‘New Climate’ Hasn’t Frozen Soviet Military Machine
As the dates for the Washington summit meeting draw near, the American public has been treated to a ceaseless barrage of confusing commentary on the meaning of Mikhail S. Gorbachev’s glasnost , including exhortations from some Western observers to reward the Soviet reformist spirit with economic cooperation and support.
Central to their argument is the claim that Gorbachev, glasnost and Soviet economic reform are inherently good for the West because they will lead to a reduced Soviet military threat. There is, however, no evidence that restructuring the Soviet economy or broadening citizen participation in exclusively local affairs will constrain the Soviet state in its long-term effort to dominate the Eurasian continent.
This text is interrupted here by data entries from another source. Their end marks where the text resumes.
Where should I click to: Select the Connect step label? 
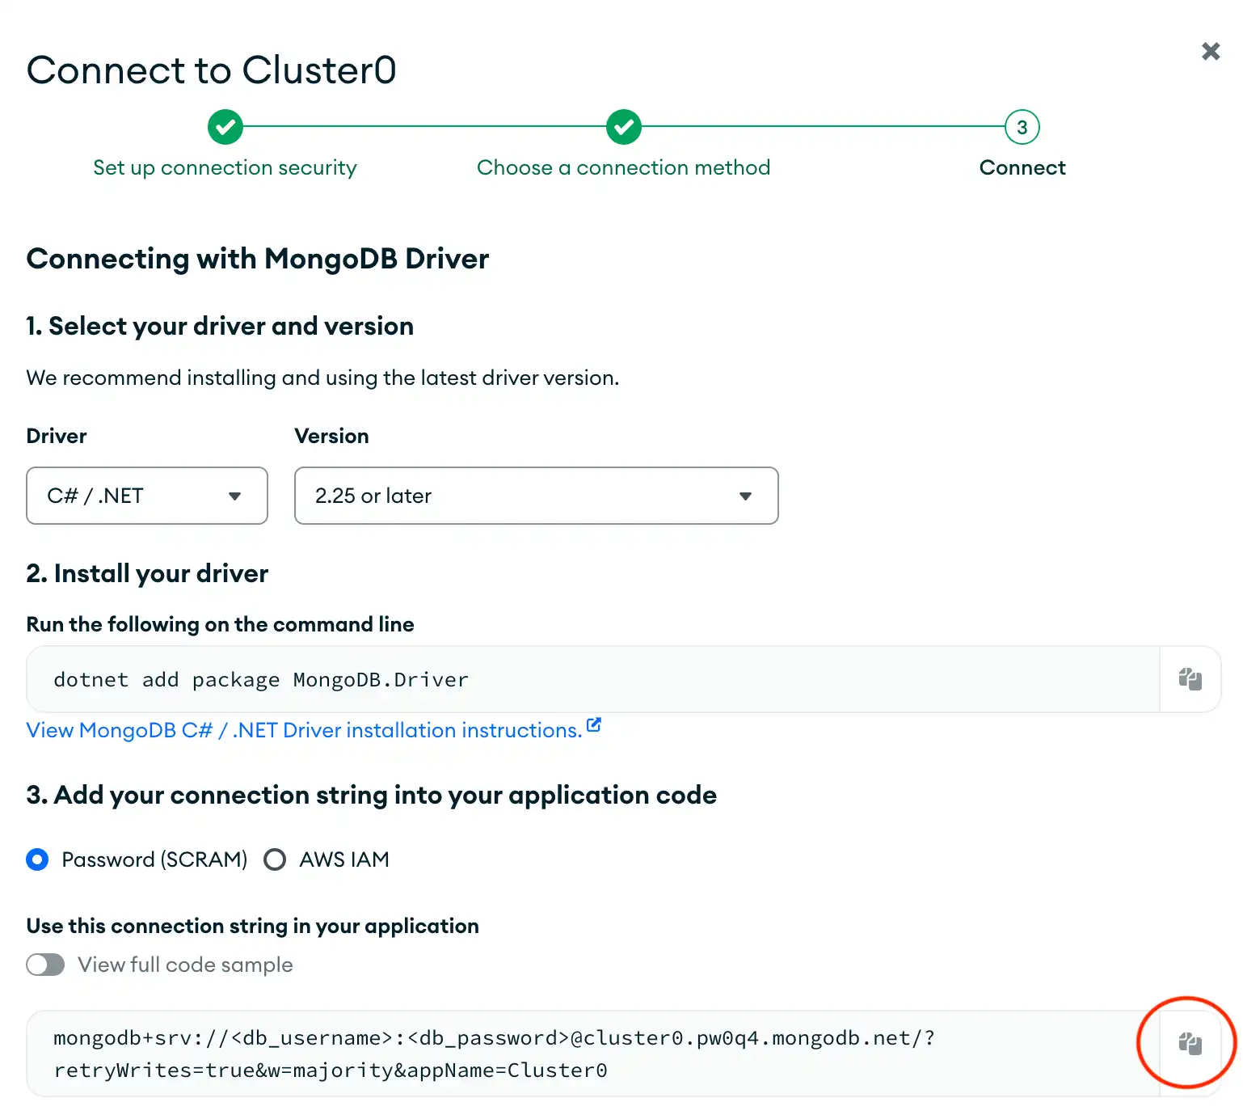tap(1022, 167)
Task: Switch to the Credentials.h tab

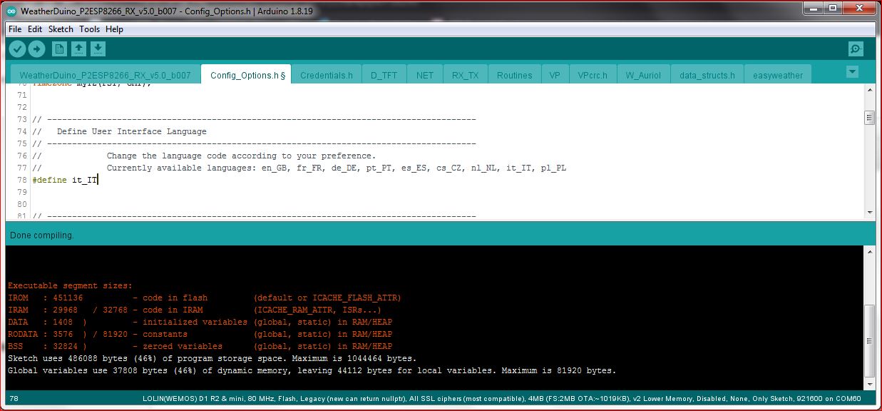Action: point(326,76)
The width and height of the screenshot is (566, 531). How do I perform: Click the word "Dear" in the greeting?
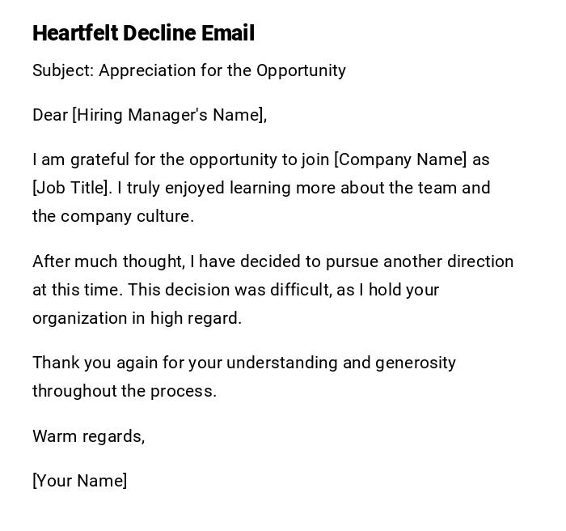49,115
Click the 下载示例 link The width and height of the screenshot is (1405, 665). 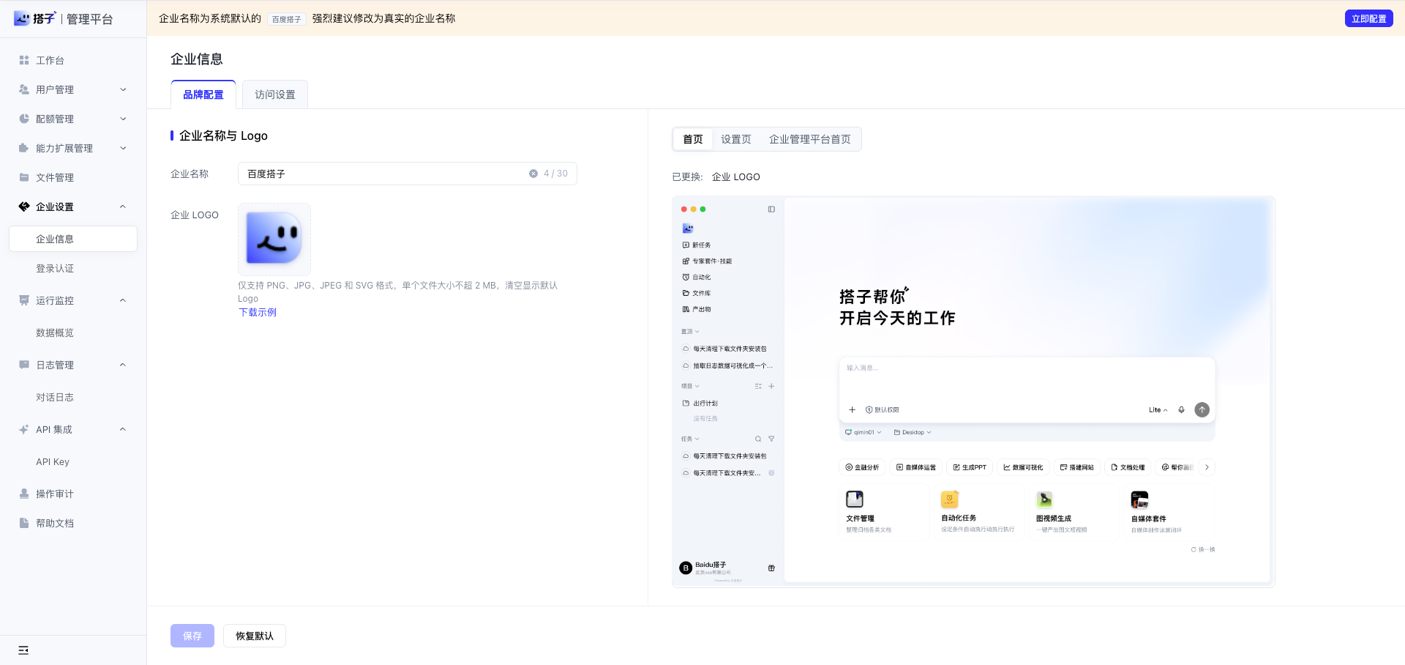(x=258, y=312)
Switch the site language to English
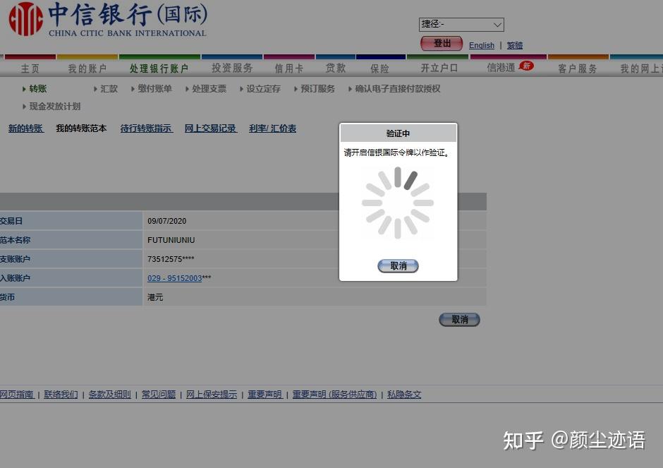 pos(481,45)
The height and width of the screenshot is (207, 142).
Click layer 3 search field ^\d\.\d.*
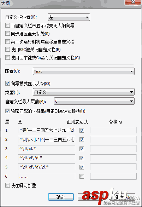[47, 149]
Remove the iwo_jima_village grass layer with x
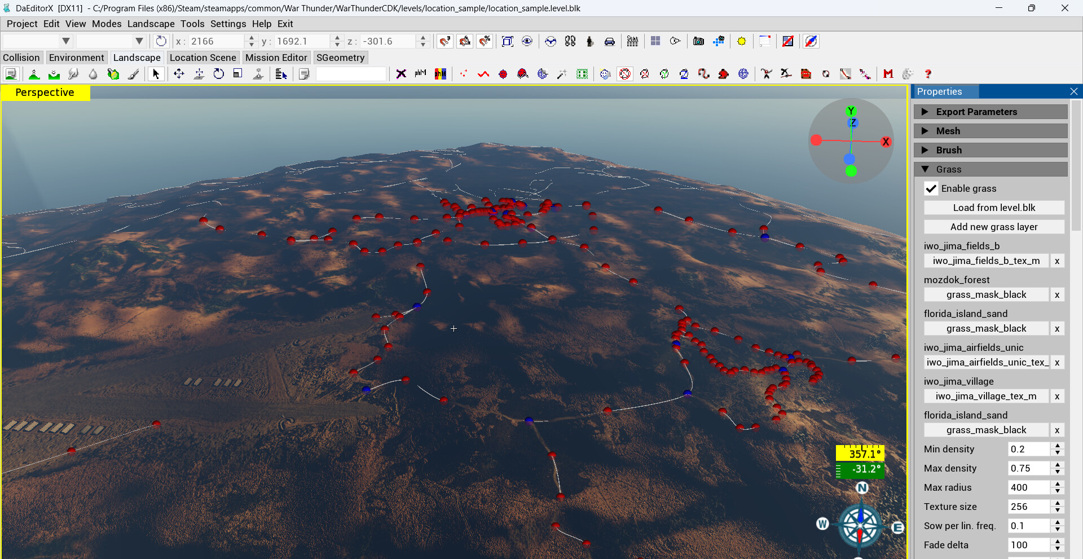1083x559 pixels. click(1057, 397)
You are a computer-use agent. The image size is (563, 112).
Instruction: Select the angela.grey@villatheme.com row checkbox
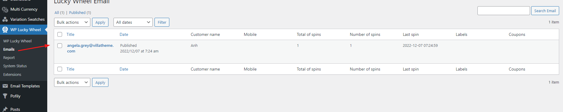click(60, 46)
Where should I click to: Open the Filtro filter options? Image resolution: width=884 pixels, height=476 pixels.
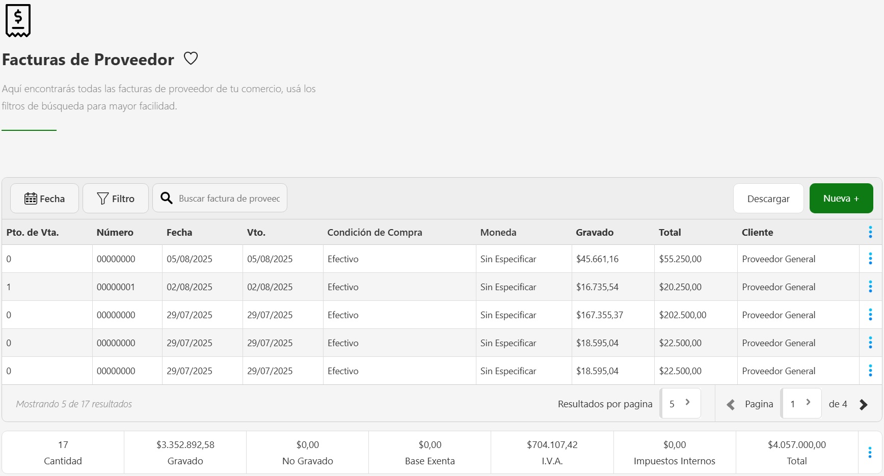click(116, 199)
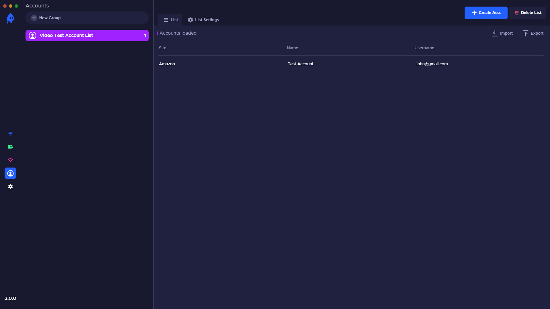The width and height of the screenshot is (550, 309).
Task: Open the green wallet billing icon
Action: pyautogui.click(x=10, y=147)
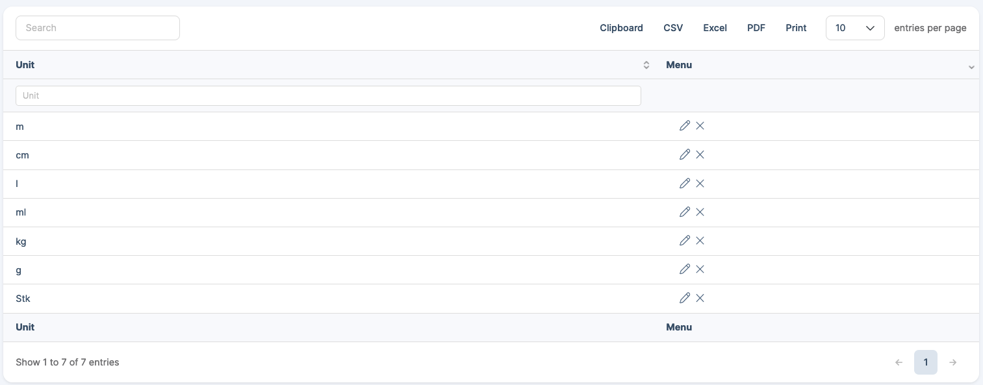Screen dimensions: 983x385
Task: Export table to Excel
Action: tap(715, 28)
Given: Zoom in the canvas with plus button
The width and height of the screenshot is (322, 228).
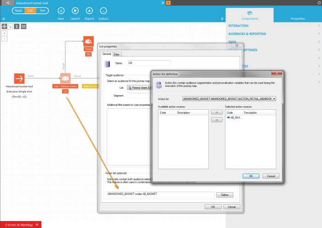Looking at the screenshot, I should pyautogui.click(x=5, y=33).
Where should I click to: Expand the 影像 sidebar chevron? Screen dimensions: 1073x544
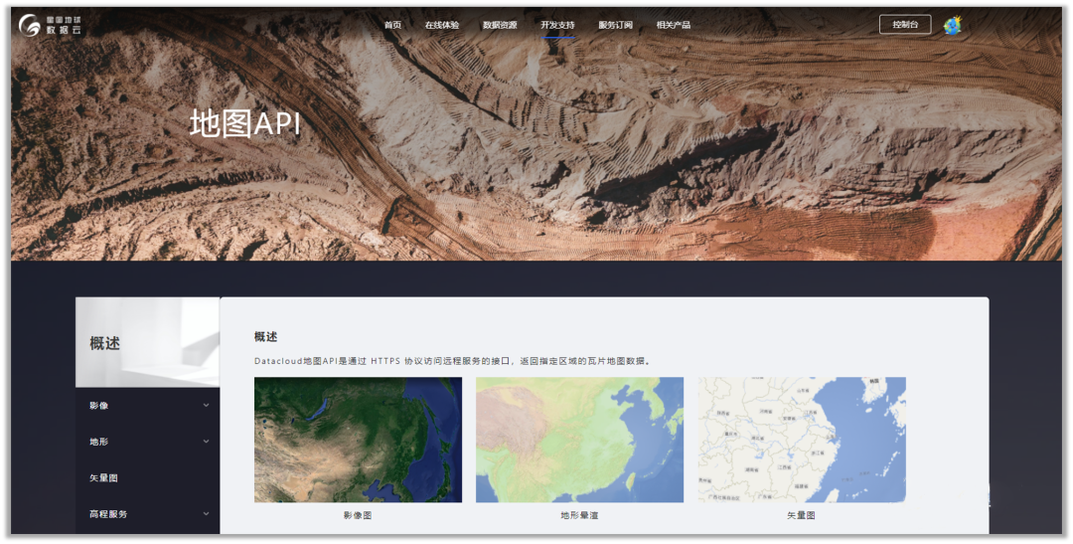click(x=206, y=406)
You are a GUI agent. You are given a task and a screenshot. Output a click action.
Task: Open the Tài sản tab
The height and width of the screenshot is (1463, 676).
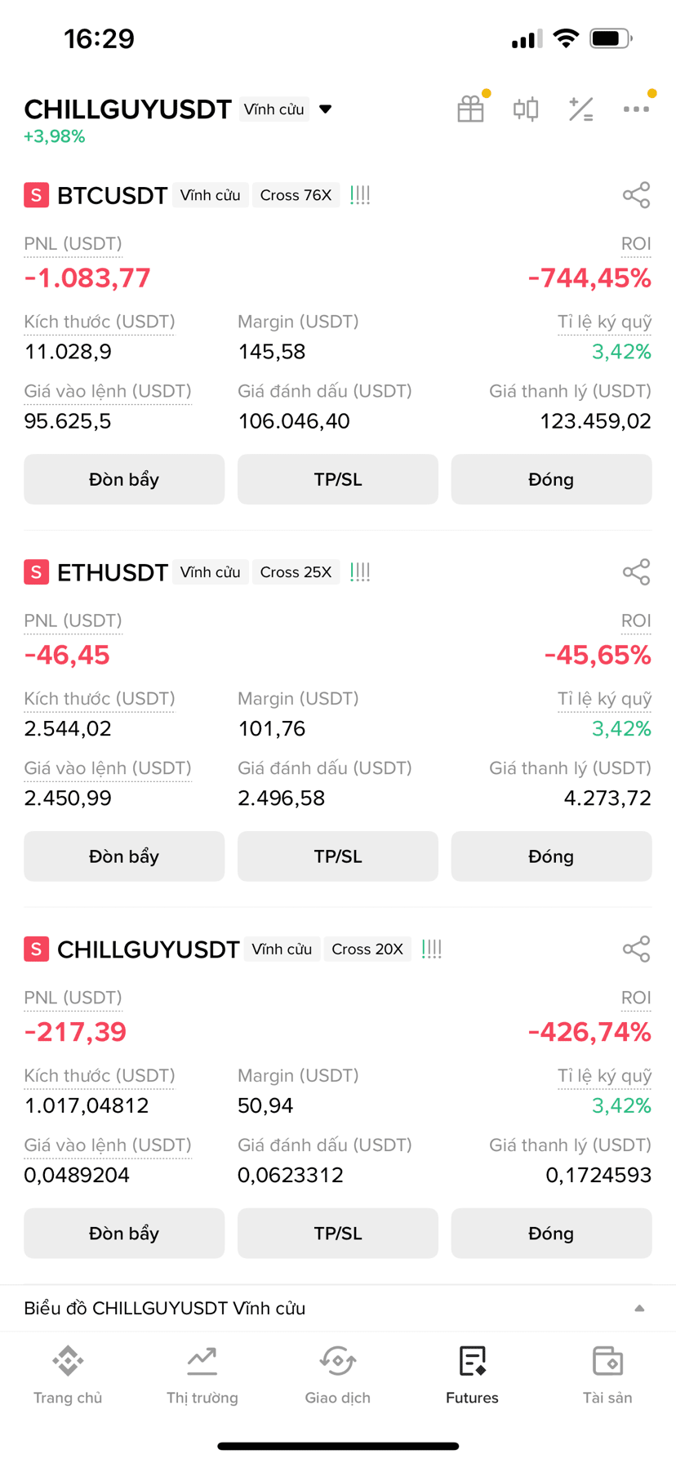point(607,1375)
Meanwhile, in the name of openness, the American mind is being closed to the reality of Soviet politics.
Military power has always been the Soviet state’s primary claim to international prestige, and it is within the Soviet military that Gorbachev’s reinvigorating influence may ultimately have its greatest effect. Consider Gorbachev’s elevation this year of Army Gen. Dimitri T. Yazov to the top position in the Soviet military Establishment.
The appointment of the relatively unknown Yazov to be the minister of defense surprised virtually everyone in the Western world. He projects the image of a leader in the Gorbachev mold. He brings energy, integrity and intelligence to the Soviet armed forces in a manner that has not been seen since the 1920s. Unlike most of his predecessors, the younger Yazov avoids ideological harangues in favor of practical emphasis on tightening military discipline, developing new training techniques and fighting corruption in the ranks of the officer corps. He stresses intellect, modern technology and military history in the education of officers, and he exalts the “dynamic, thinking man” as the model of the modern Soviet military professional. This approach appeals to many Western observers who are taken with the “Gorbachev style.”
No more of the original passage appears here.